Santo Domingo de la Calzada è uno dei centri più caratteristici che s’incontrano lungo il Cammino. Ha più di mille anni di vita e la sua storia è legata a filo doppio proprio con il pellegrinaggio verso Santiago e ad un miracolo. Narra la leggenda che due galletti arrostiti tornarono in vita per confermare il miracolo con il quale San Giacomo aveva salvato un giovane impiccato ingiustamente, sostenendolo per la gambe.

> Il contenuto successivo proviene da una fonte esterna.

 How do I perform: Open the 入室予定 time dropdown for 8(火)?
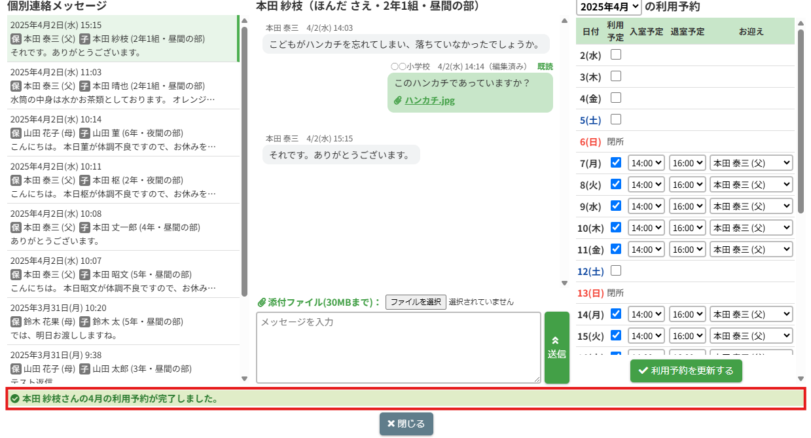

Da allora, nella chiesa del paese, c’è una gabbia con un gallo e una gallina vivi, dei quali si prendono cura gli abitanti del luogo e che rappresentano un’irresistibile attrazione per turisti e pellegrini.
La stupenda cattedrale, pennuti a parte, come del resto tutte quelle che s’incontrano lungo il Cammino di Santiago, merita ugualmente una visita. A Santo Domingo, dove dormo all’Albergue Cofradia del Santo in pieno centro, entro in sintonia con un paio di ragazze danesi con le quali passo la serata e che si riveleranno nei giorni seguenti delle splendide compagne di viaggio.


Una tappa di circa 23 chilometri in un falsopiano caratterizzato da campi di grano e ancora vigneti mi accompagna a Belorado, dove alloggio all’Albergue Quatro Cantones. Si passa per Viloria de Rioja, paese natale di Santo Domingo e una sosta la merita la chiesa parrocchiale di Redecilla del Camino. Il centro di Belorado è ricco di monumenti ma pioggia e freddo rendono il tutto un po’ meno interessante.
Neppure il caffè al bar della piazza centrale riesce a scaldarmi.
L’ostello è piccolo ed accogliente e la padrona di casa è un’ottima cuoca e la cena è l’occasione per condividere un paio d’ore in allegria con altri pellegrini.
Sono stanco e decido di alleggerire lo zaino. Così, lascio nell’ostello una sacca cerata e i pantaloni della tutta nuovi. Due, tre etti? Forse, ma mi sento già più leggero!